*RECORDED DATA*.
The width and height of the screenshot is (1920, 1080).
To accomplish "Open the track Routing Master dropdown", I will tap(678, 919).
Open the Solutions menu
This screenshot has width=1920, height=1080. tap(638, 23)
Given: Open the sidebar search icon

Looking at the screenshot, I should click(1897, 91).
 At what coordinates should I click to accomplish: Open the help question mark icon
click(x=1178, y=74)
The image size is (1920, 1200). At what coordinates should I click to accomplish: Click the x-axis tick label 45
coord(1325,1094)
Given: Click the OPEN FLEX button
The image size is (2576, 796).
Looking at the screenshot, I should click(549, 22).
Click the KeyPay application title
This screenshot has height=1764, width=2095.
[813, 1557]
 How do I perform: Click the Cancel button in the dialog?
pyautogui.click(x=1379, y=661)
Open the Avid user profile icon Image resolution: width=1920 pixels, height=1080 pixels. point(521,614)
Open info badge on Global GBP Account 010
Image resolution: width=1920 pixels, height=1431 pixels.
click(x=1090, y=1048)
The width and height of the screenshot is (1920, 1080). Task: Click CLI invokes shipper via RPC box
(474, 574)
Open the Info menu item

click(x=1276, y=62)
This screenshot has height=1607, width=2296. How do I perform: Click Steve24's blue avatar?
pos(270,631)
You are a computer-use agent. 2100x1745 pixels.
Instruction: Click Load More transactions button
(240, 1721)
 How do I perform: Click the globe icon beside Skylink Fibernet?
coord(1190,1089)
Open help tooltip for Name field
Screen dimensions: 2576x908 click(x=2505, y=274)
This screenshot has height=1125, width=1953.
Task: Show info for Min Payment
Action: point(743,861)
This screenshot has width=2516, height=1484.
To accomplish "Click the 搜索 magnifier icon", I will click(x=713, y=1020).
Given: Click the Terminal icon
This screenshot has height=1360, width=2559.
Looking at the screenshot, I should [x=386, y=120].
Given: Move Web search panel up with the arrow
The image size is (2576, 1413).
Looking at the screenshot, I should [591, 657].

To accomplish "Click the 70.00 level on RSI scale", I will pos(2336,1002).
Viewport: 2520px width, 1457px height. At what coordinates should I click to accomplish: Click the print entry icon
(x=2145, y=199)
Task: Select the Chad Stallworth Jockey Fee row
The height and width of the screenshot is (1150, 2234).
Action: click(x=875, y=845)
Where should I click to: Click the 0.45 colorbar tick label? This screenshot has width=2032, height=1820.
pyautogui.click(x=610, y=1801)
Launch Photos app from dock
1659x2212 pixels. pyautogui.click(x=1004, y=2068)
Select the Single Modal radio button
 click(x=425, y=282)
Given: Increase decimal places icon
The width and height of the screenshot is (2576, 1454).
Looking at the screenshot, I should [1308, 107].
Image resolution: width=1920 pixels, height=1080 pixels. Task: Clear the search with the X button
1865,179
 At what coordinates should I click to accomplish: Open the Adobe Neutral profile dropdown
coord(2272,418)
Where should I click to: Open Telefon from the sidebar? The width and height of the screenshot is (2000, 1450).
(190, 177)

*REQUIRED ACTION*.
Please transcribe each of the entries, exactly as written.

*ANSWER SPACE*.
The width and height of the screenshot is (1920, 1080).
To accomplish "Open the track Routing Master dropdown", I will tap(678, 919).
Open the Solutions menu
This screenshot has width=1920, height=1080. tap(638, 23)
Given: Open the sidebar search icon

Looking at the screenshot, I should click(1897, 91).
 At what coordinates should I click to accomplish: Open the help question mark icon
click(x=1178, y=74)
The image size is (1920, 1200). At what coordinates should I click to accomplish: Click the x-axis tick label 45
coord(1325,1094)
Given: Click the OPEN FLEX button
The image size is (2576, 796).
Looking at the screenshot, I should click(549, 22).
Click the KeyPay application title
This screenshot has height=1764, width=2095.
[813, 1557]
 How do I perform: Click the Cancel button in the dialog?
pyautogui.click(x=1379, y=661)
Open the Avid user profile icon Image resolution: width=1920 pixels, height=1080 pixels. point(521,614)
Open info badge on Global GBP Account 010
Image resolution: width=1920 pixels, height=1431 pixels.
click(x=1090, y=1048)
The width and height of the screenshot is (1920, 1080). Task: Click CLI invokes shipper via RPC box
(474, 574)
Open the Info menu item

click(x=1276, y=62)
This screenshot has height=1607, width=2296. How do I perform: Click Steve24's blue avatar?
pos(270,631)
You are a computer-use agent. 2100x1745 pixels.
Instruction: Click Load More transactions button
(240, 1721)
 How do I perform: Click the globe icon beside Skylink Fibernet?
coord(1190,1089)
Open help tooltip for Name field
Screen dimensions: 2576x908 click(x=2505, y=274)
This screenshot has height=1125, width=1953.
Task: Show info for Min Payment
Action: point(743,861)
This screenshot has width=2516, height=1484.
To accomplish "Click the 搜索 magnifier icon", I will click(x=713, y=1020).
Given: Click the Terminal icon
This screenshot has height=1360, width=2559.
Looking at the screenshot, I should [x=386, y=120].
Given: Move Web search panel up with the arrow
The image size is (2576, 1413).
Looking at the screenshot, I should [591, 657].

To accomplish "Click the 70.00 level on RSI scale", I will pos(2336,1002).
Viewport: 2520px width, 1457px height. At what coordinates should I click to accomplish: Click the print entry icon
(x=2145, y=199)
Task: Select the Chad Stallworth Jockey Fee row
The height and width of the screenshot is (1150, 2234).
Action: click(x=875, y=845)
Where should I click to: Click the 0.45 colorbar tick label? This screenshot has width=2032, height=1820.
pyautogui.click(x=610, y=1801)
Launch Photos app from dock
1659x2212 pixels. pyautogui.click(x=1004, y=2068)
Select the Single Modal radio button
 click(x=425, y=282)
Given: Increase decimal places icon
The width and height of the screenshot is (2576, 1454).
Looking at the screenshot, I should [1308, 107].
Image resolution: width=1920 pixels, height=1080 pixels. Task: Clear the search with the X button
1865,179
 At what coordinates should I click to accomplish: Open the Adobe Neutral profile dropdown
coord(2272,418)
Where should I click to: Open Telefon from the sidebar? The width and height of the screenshot is (2000, 1450).
(190, 177)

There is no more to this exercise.